Eye Movement Desensitization and Reprocessing (EMDR) is a non-drug, psychotherapy procedure. It was discovered and developed by Francine Shapiro PhD in 1987.

In 1987, Francine Shapiro was walking in the park when she realized that eye movements appeared to decrease the negative emotion associated with her own distressing memories.

She assumed that eye movements had a desensitizing effect, and when she experimented with this she found that others also had the same response to eye movements.

It became apparent however that eye movements by themselves did not create comprehensive therapeutic effects and so Shapiro added other treatment clements, including a cognitive component, and developed a standard procedure that she called Eye Movement Desensitization and Reprocessing.

EMDR is one of the most researched method of psychotherapy used in the treatment of trauma. EMDR has a broad base of published case reports and controlled research which supports it as an empirically validated treatment of trauma.

The Department of Veterans Affairs Practice Guidelines has placed EMDR in the highest category, recommended for all trauma populations at all times.

In addition, the International Society for Traumatic Stress Studies current treatment guidelines have designated EMDR as an effective treatment for PTSD (Chemtob, Tolin, van der Kolk and Pitman, 2000).

EMDR is a complex treatment approach that combines salient elements of the major therapeutic schools such as cognitive, behaviourial, psychodynamic and inter-actional. It is a specific treatment approach which helps a person quickly resolve the emotional aftermath of traumatic experiences.

EMDR is an information processing therapy and uses an eight phase approach. EMDR is helpful in treatment of PTSD (Post traumatic Stress Disorder), unresolved grief, phobias, sexual abuse, combat trauma, depression, eating disorders and in substance abuse. It can also be used to enhance emotional resources such as confidence and self-esteem.

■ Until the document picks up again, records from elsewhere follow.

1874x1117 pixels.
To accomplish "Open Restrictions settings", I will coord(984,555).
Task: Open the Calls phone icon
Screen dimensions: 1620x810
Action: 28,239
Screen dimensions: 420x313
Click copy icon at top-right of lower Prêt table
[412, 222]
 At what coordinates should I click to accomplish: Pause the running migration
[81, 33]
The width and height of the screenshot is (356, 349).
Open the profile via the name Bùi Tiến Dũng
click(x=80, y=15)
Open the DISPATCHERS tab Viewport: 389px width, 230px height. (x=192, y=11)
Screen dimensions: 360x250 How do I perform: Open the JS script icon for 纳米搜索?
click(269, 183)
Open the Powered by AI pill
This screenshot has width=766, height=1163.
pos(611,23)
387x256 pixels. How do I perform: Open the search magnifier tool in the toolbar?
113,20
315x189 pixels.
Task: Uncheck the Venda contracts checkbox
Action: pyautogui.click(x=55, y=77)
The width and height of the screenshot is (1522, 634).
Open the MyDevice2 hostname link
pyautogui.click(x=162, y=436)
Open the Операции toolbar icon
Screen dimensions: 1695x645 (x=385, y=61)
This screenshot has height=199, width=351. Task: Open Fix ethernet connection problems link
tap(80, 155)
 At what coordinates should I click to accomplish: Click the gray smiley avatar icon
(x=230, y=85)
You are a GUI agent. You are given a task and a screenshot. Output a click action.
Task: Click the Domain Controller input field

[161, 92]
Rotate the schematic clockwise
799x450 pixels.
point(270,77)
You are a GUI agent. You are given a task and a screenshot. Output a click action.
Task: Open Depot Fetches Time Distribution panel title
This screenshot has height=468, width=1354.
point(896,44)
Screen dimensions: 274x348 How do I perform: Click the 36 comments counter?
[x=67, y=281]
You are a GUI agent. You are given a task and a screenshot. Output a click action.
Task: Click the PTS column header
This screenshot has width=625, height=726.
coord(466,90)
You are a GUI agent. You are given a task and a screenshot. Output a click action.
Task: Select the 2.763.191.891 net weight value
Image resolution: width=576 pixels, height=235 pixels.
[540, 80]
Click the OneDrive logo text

As Dr. Shapiro explains all humans are understood to have a physiologically-based information processing system. This can be compared to other body systems, such as digestion in which the body extracts nutrients for health and survival.

The information processing system processes the multiple elements of our experiences and stores memories in an accessible and useful form. Memories are linked in networks that contain related thoughts, images, emotions and sensations.

Learning occurs when new associations are forged with material already stored in memory. When a traumatic or very negative event occur, information processing may be incomplete, perhaps because strong negative feelings or dissociation interfere with information processing.

This prevents the forging of connections with more adaptive information that is held in other memory networks. For example, a rape survivor may 'know' that rapists are responsible for their crimes, but this information does not connect with her feeling that she is to blame for the attack.

The memory is then dysfunctionally stored without appropriate associative connections and with many elements still unprocessed.

When the individual thinks about the trauma, or when the memory is triggered by similar situations, the person may feel like she is reliving it, or may experience strong emotions and physical sensations.

A prime example is the intrusive thoughts, emotional disturbance, and the negative self-referencing beliefs of PTSD.

Shapiro proposes that EMDR can assist to successfully alleviate clinical complaints by processing the components of the contributing distressing memories.

Information processing is thought to occur when the targeted memory is linked with other more adaptive information. Learning then takes place, and the experience is stored with appropriate emotions, able to appropriately guide the person in the future.